— CONSIGNES —
1) D'après le texte sur le gezelligheid, de quoi celui-ci dépend-il presque entièrement ?
2) Poursuivez, s'il vous plaît, le texte sur le gezelligheid à partir de sa dernière phrase.

— TEXTE —
———

Le « gezelligheid » dépend presque entièrement de la qualité de vos relations – jamais la quantité. De ceux qui ont rejoint votre tribu. Celle dans laquelle vous vous sentez en sécurité, et dans laquelle vous pouvez être vous-même. Ce sont ces conversations à coeur ouvert où l’on avoue à l’autre nos peurs et nos angoisses, ces livres qu’on s’échange et ces fous rires en terrasse, lorsqu’un serveur accumule les maladresses en vous servant deux fois plus de vin qu’à votre amie.

Le « gezelligheid » comme le « hygge » sont taillés pour les introvertis. Il s’agit d’une autre façon de se sociabiliser, en petit groupe. Ce sont ces moments où vous pouvez encore parler à tout le monde autour de la table sans avoir à crier parce que vous êtes trop nombreux ou que la musique est trop forte. Ce sont ces rendez-vous mensuels, ces traditions que vous créez avec vos amis proches, comme ces dimanches matins où l’on teste tous les cafés-brunchs d’Amsterdam (*podcast à venir).

———

— MATÉRIEL FOURNI —
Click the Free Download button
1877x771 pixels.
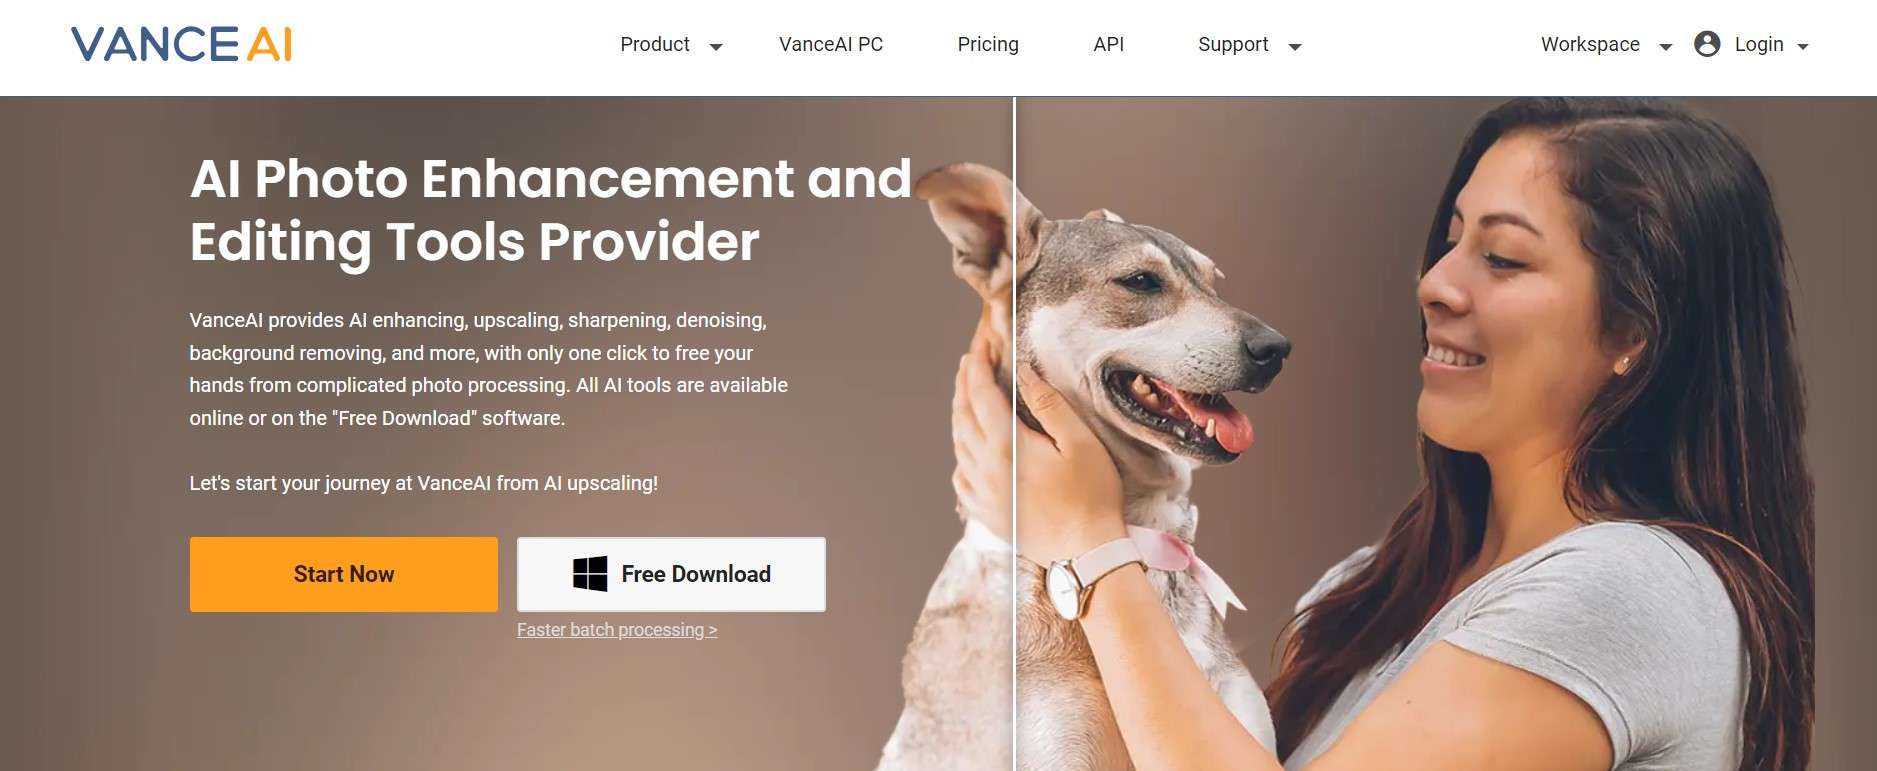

———

— RÉPONSES —
1) De la qualité de vos relations, jamais de leur quantité.

2)
Ce sont les marches dans la nature, les « bains de forêt » où l’on oublie le stress au travail, les licenciements et les inquiétudes, au fil des kilomètres. Où l’on reconnaît cette odeur si particulière, celle des conifères, de la mousse et de la terre, celle des pins ensoleillés, qui vous font remonter ou oublier le temps. C’est juste être là, profiter des plaisirs les plus simples et gratuits, sans forcément chercher à les immortaliser sur notre smartphone, parce que ça ne sera jamais aussi beau que dans notre tête.

Ce sont ces moments où l’on plonge dans un autre univers… littéraire, un nouveau livre, une histoire que l’on écoute ou que l’on écrit, ou simplement l’enthousiasme communicatif d’un amoureux des lettres.

Photo : Nils Schirmer

FAIRE PREUVE DE RECONNAISSANCE

L’année 2019 avait mal démarré, mais elle m’a appris une chose : la reconnaissance. J’ai appris à ne pas regarder dans les grandes lignes, mais à m’intéresser à toutes ces ponctuations de bonheur, qui se sont révélées bien plus importantes que le reste.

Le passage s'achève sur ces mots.